» **Your objective**:
Copy the records exactly, from the line containing "This screenshot has width=1920, height=1080. What are" through the line containing "Free NFL Picks is", including both of those lines.
-- Data listing start --
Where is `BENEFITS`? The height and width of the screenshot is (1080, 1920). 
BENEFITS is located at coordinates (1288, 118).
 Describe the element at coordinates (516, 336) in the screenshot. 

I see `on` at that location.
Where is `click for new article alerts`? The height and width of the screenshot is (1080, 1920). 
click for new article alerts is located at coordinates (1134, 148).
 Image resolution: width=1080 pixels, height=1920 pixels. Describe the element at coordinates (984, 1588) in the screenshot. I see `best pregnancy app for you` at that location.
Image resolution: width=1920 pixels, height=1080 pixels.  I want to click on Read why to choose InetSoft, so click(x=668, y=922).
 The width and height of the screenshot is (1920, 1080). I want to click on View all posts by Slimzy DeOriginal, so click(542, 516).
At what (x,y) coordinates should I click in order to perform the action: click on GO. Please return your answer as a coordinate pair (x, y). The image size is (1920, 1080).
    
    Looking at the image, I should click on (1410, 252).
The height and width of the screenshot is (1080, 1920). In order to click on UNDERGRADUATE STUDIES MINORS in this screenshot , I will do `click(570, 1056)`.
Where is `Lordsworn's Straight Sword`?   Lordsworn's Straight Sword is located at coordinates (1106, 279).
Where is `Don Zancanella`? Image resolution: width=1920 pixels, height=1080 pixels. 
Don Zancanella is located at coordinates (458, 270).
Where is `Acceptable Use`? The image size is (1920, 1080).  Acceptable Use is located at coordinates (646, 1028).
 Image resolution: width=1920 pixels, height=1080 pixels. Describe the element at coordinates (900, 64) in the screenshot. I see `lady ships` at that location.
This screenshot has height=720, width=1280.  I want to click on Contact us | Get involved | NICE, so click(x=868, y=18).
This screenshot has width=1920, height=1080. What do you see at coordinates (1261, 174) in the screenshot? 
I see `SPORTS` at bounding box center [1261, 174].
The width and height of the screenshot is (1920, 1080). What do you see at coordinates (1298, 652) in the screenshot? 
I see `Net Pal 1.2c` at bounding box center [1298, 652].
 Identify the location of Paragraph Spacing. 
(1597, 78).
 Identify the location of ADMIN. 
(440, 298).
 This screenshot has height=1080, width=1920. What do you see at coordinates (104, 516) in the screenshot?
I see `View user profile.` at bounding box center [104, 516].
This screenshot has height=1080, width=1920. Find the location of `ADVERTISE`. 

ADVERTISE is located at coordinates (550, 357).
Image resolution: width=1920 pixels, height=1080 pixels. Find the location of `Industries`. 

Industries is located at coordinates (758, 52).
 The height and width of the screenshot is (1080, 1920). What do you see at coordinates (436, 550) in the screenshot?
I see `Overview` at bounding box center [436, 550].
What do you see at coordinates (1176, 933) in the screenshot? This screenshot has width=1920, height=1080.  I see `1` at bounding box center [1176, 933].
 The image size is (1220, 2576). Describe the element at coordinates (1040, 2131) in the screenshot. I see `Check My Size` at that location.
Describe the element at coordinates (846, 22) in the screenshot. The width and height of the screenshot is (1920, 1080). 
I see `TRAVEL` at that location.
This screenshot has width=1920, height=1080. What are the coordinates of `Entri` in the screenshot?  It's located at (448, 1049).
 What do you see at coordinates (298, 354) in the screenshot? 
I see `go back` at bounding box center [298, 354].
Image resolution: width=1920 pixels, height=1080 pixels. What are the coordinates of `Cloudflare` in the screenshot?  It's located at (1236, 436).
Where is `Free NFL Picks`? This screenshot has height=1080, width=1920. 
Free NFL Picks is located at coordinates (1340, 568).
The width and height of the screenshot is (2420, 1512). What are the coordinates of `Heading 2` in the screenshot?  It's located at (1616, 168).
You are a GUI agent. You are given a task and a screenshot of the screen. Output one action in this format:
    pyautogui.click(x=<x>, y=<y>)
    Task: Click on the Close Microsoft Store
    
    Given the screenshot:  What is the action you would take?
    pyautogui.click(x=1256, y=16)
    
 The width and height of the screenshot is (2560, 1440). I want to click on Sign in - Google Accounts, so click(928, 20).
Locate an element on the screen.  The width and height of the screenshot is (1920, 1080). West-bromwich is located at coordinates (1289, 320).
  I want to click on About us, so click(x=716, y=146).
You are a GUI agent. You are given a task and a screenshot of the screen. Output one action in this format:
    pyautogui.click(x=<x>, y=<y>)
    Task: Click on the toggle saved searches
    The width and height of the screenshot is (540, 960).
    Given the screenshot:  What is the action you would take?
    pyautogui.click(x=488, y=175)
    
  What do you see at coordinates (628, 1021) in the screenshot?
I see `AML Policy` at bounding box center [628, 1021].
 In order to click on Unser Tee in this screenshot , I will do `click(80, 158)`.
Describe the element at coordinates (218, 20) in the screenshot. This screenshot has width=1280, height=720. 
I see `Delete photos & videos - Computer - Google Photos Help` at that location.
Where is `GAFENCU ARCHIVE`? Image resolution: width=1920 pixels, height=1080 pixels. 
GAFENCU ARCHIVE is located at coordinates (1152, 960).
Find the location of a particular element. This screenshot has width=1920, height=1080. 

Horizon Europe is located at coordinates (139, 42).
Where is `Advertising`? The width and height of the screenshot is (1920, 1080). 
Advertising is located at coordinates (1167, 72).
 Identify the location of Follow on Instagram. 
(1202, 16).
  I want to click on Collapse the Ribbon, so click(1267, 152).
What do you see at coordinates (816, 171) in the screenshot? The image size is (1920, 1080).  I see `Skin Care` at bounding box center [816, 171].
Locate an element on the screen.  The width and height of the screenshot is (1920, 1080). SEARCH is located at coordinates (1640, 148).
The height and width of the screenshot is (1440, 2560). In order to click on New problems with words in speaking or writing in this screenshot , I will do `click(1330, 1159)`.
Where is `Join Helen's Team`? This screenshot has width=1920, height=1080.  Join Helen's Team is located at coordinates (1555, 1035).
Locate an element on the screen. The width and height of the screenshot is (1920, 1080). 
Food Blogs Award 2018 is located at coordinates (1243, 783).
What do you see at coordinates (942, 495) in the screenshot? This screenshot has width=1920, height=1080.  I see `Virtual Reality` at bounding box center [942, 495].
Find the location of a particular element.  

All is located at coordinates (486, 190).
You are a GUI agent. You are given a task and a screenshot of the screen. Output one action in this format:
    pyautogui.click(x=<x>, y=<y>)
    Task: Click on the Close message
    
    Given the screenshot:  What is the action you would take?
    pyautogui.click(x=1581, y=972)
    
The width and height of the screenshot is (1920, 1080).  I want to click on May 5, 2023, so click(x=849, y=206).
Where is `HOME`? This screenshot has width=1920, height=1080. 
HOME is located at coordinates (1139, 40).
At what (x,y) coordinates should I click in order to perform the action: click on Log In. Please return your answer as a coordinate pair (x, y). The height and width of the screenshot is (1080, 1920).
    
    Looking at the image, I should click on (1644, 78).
-- Data listing end --
» **Solution for this exercise**:
This screenshot has width=1920, height=1080. What are the coordinates of `Entri` in the screenshot?  It's located at (448, 1049).
 What do you see at coordinates (298, 354) in the screenshot? 
I see `go back` at bounding box center [298, 354].
Image resolution: width=1920 pixels, height=1080 pixels. What are the coordinates of `Cloudflare` in the screenshot?  It's located at (1236, 436).
Where is `Free NFL Picks`? This screenshot has height=1080, width=1920. 
Free NFL Picks is located at coordinates (1340, 568).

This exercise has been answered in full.